[TASK TO CARRY OUT] Every line of the data must be retyped exactly as it stands.

[Data entries]
'''

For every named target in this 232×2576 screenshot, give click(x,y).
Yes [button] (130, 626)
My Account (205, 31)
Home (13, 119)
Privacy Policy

'''

[RESPONSE BELOW]
For every named target in this 232×2576 screenshot, give click(x,y).
Yes [button] (130, 626)
My Account (205, 31)
Home (13, 119)
Privacy Policy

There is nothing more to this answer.